Pow takes input data (Tensor<T>) and exponent Tensor, and produces one output data (Tensor<T>) where the function f(x) = x^exponent, is applied to the data tensor elementwise. This operator supports multidirectional (i.e., Numpy-style) broadcasting; for more details please check Broadcasting in ONNX.

Inputs

  • X (heterogeneous) - T: First operand, base of the exponent.

  • Y (heterogeneous) - T: Second operand, power of the exponent.

Outputs

  • Z (heterogeneous) - T: Output tensor.

Type Constraints

  • T in ( tensor(double), tensor(float), tensor(float16) ): Constrain input and output types to float tensors.

Pow - 1#

Version

  • name: Pow (GitHub)

  • domain: main

  • since_version: 1

  • function: False

  • support_level: SupportType.COMMON

  • shape inference: True

This version of the operator has been available since version 1.

Summary

Pow takes input data (Tensor<T>) and exponent Tensor, and produces one output data (Tensor<T>) where the function f(x) = x^exponent, is applied to the data tensor elementwise.

If necessary the right-hand-side argument will be broadcasted to match the shape of left-hand-side argument. When broadcasting is specified, the second tensor can either be of element size 1 (including a scalar tensor and any tensor with rank equal to or smaller than the first tensor), or having its shape as a contiguous subset of the first tensor’s shape. The starting of the mutually equal shape is specified by the argument “axis”, and if it is not set, suffix matching is assumed. 1-dim expansion doesn’t work yet.

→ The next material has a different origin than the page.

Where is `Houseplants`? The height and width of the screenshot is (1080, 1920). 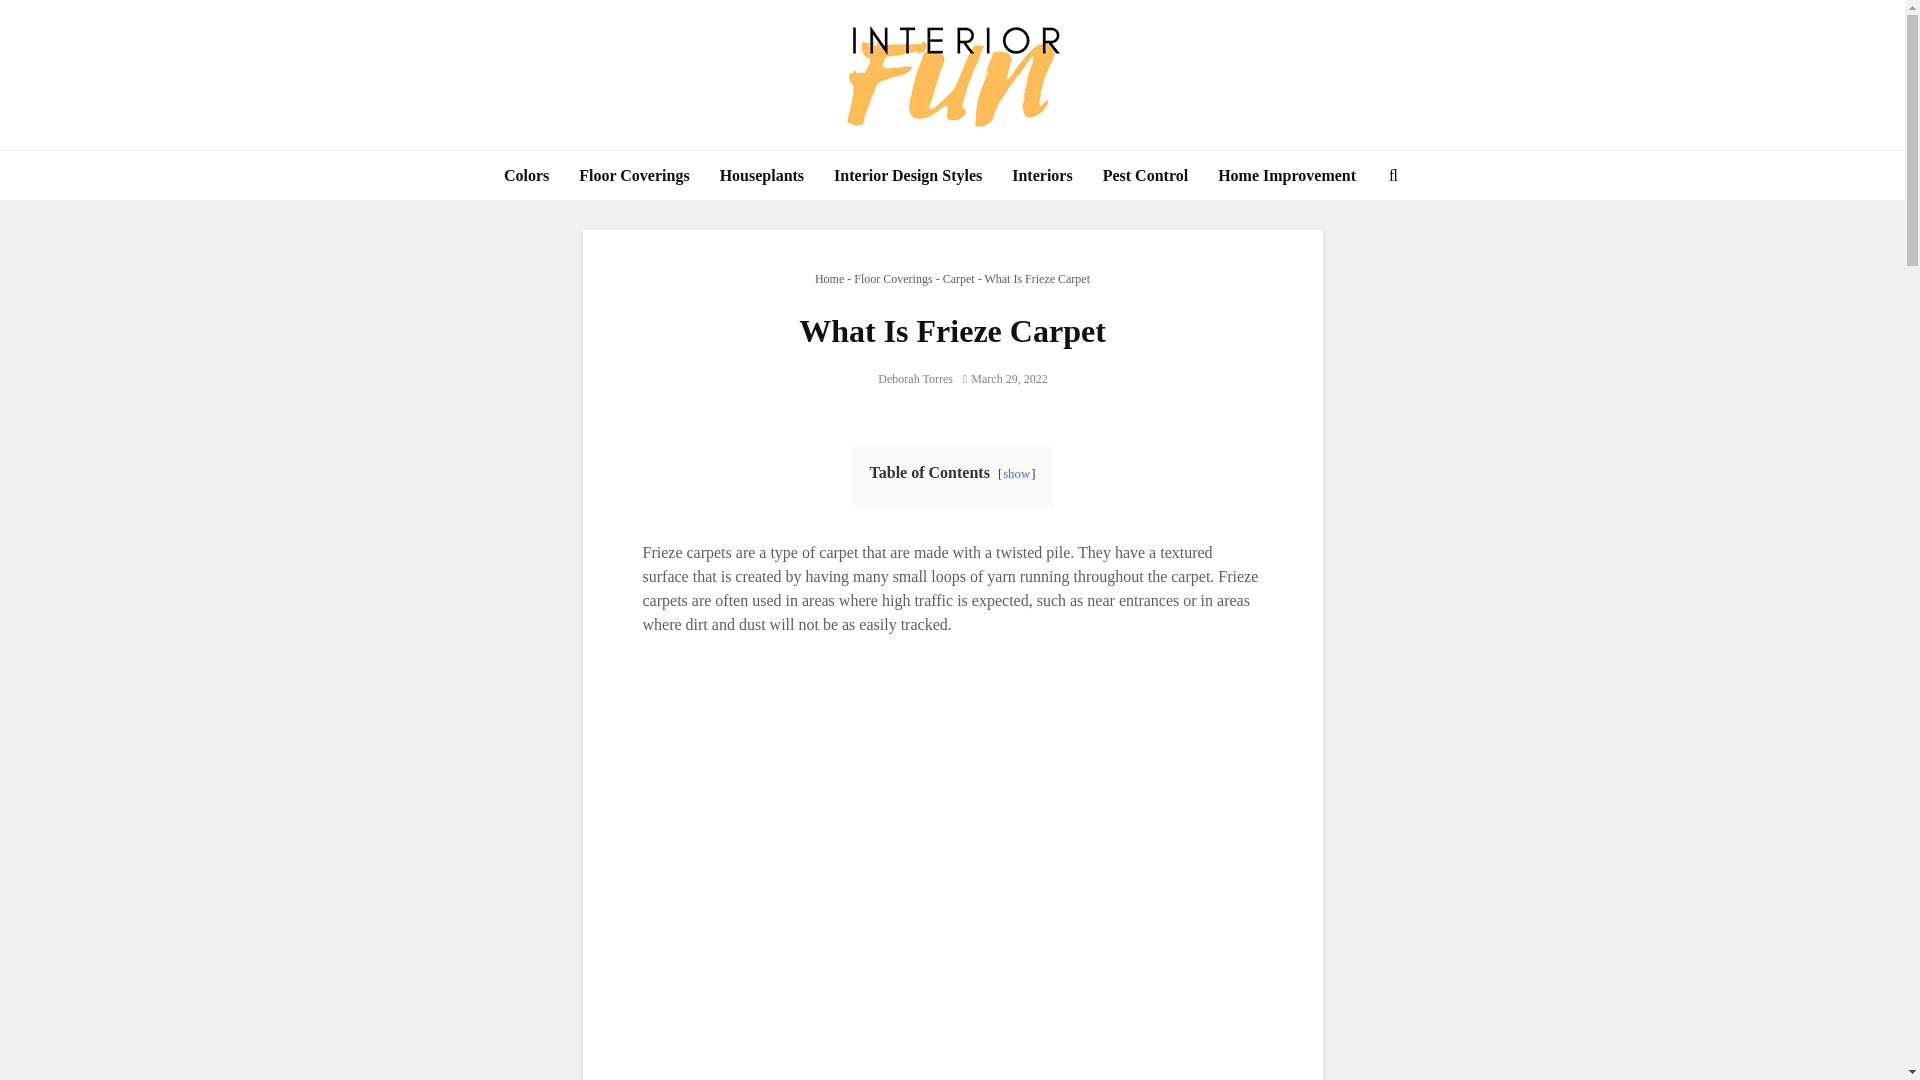
Houseplants is located at coordinates (762, 176).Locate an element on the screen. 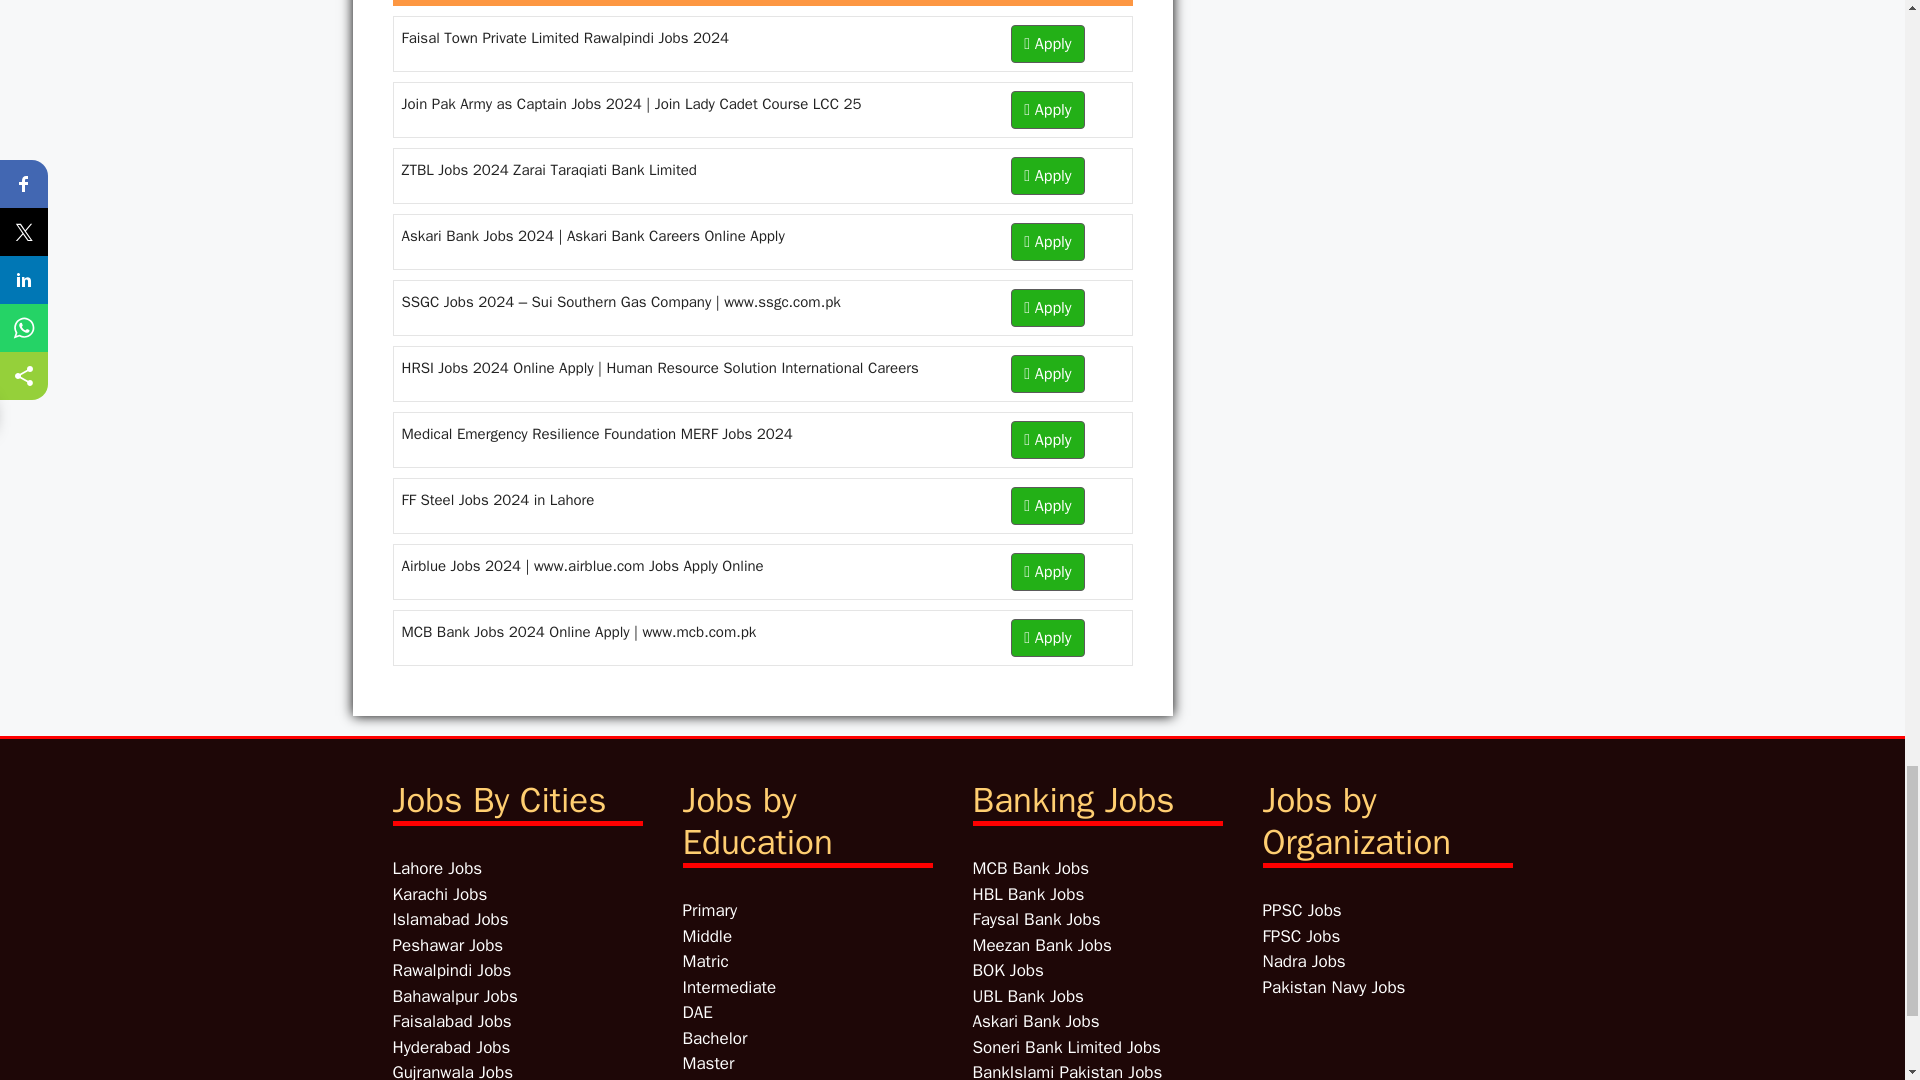 This screenshot has width=1920, height=1080. Jobs in Karachi is located at coordinates (439, 894).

For example, the following tensor shapes are supported (with broadcast=1):

shape(A) = (2, 3, 4, 5), shape(B) = (,), i.e. B is a scalar tensor shape(A) = (2, 3, 4, 5), shape(B) = (1, 1), i.e. B is an 1-element tensor shape(A) = (2, 3, 4, 5), shape(B) = (5,) shape(A) = (2, 3, 4, 5), shape(B) = (4, 5) shape(A) = (2, 3, 4, 5), shape(B) = (3, 4), with axis=1 shape(A) = (2, 3, 4, 5), shape(B) = (2), with axis=0

Attribute broadcast=1 needs to be passed to enable broadcasting.

Attributes

  • axis: If set, defines the broadcast dimensions. See doc for details.

  • broadcast: Pass 1 to enable broadcasting

Inputs

  • X (heterogeneous) - T: Input tensor of any shape, base of the exponent.

  • Y (heterogeneous) - T: Input tensor of any shape broadcastable to X shape, the exponent component.

Outputs

  • Z (heterogeneous) - T: Output tensor (same size as X)

Type Constraints

  • T in ( tensor(double), tensor(float), tensor(float16) ): Constrain input and output types to float tensors.